*EXERCISE AIM*. Rewrite the material below with "Kontakt" replaced by "Napisz do nas" and everything else unchanged, leaving the pictures out.
* START MATERIAL TO PROCESS *
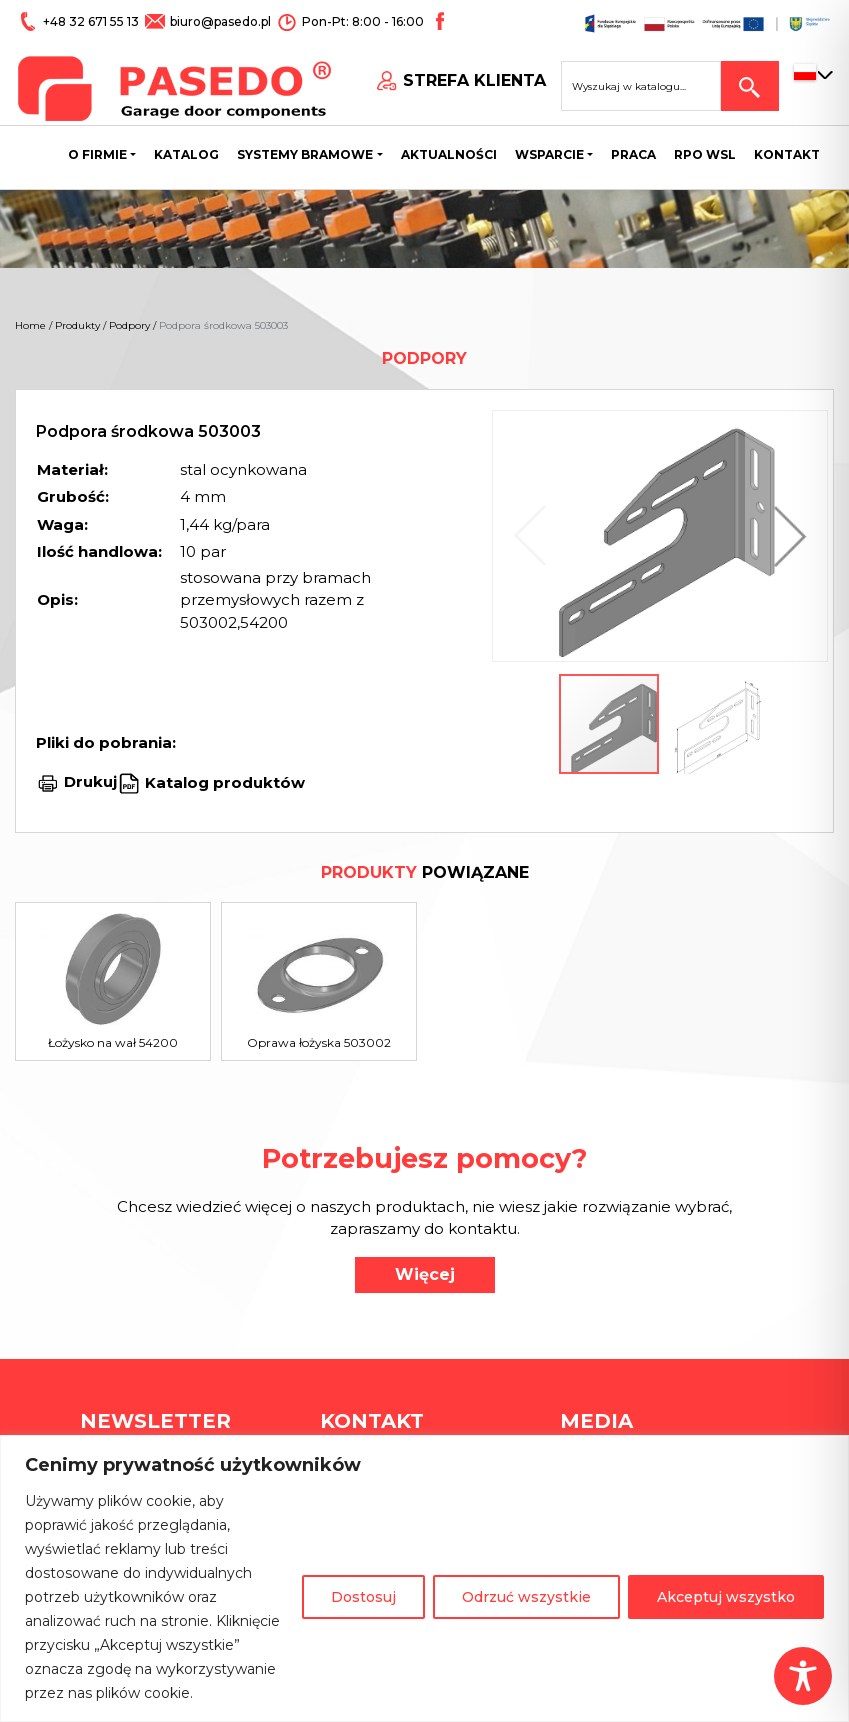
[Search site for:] (641, 86)
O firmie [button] (97, 154)
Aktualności (449, 154)
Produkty (77, 325)
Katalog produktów (223, 781)
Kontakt (787, 154)
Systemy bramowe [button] (305, 154)
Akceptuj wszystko (726, 1597)
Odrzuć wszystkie (526, 1597)
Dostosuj (363, 1597)
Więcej (425, 1274)
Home (30, 325)
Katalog (186, 154)
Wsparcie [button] (549, 154)
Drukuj (90, 781)
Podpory (129, 325)
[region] (424, 1578)
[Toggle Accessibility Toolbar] (803, 1676)
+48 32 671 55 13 (92, 21)
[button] (785, 536)
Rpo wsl (705, 154)
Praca (633, 154)
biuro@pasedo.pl (220, 21)
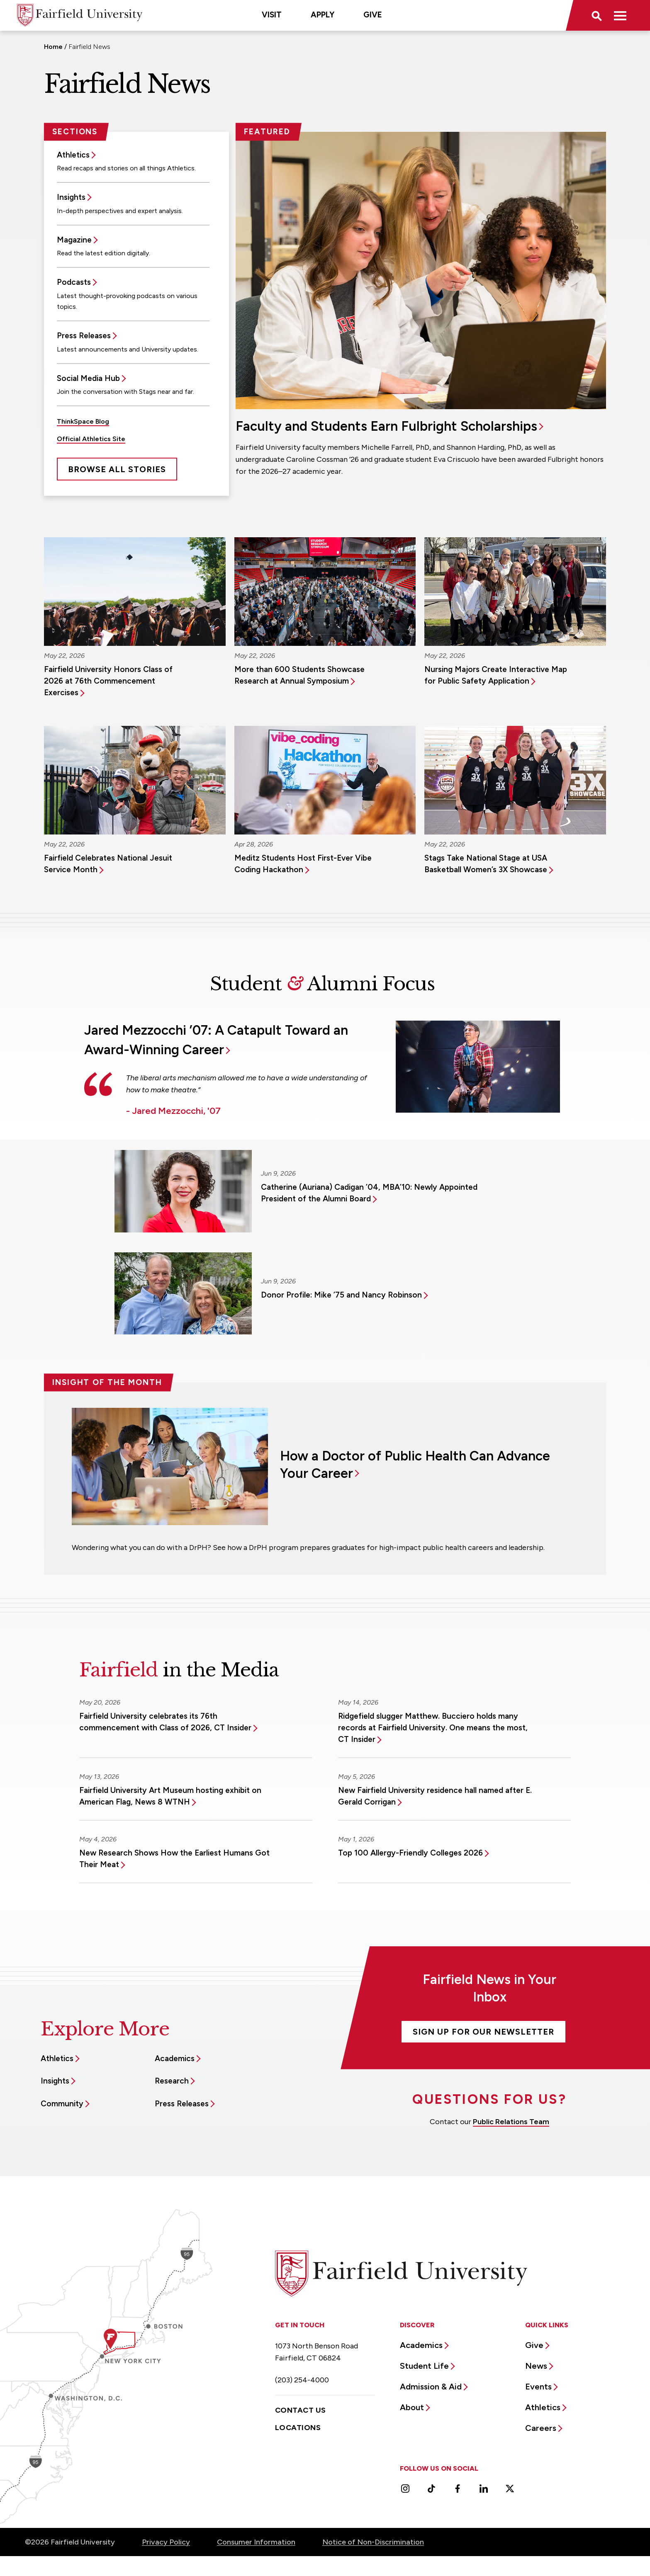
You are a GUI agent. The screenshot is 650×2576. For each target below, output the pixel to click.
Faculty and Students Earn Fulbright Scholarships (386, 426)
* END MATERIAL TO PROCESS *
*CORRECT RESULT*.
[Search site for:] (641, 86)
O firmie [button] (97, 154)
Aktualności (449, 154)
Produkty (77, 325)
Katalog produktów (223, 781)
Napisz do nas (787, 154)
Systemy bramowe [button] (305, 154)
Akceptuj wszystko (726, 1597)
Odrzuć wszystkie (526, 1597)
Dostosuj (363, 1597)
Więcej (425, 1274)
Home (30, 325)
Katalog (186, 154)
Wsparcie [button] (549, 154)
Drukuj (90, 781)
Podpory (129, 325)
[region] (424, 1578)
[Toggle Accessibility Toolbar] (803, 1676)
+48 32 671 55 13 (92, 21)
[button] (785, 536)
Rpo wsl (705, 154)
Praca (633, 154)
biuro@pasedo.pl (220, 21)
You are a GUI agent. The screenshot is 650×2576. For each target below, output the pixel to click.
Faculty and Students Earn Fulbright Scholarships (386, 426)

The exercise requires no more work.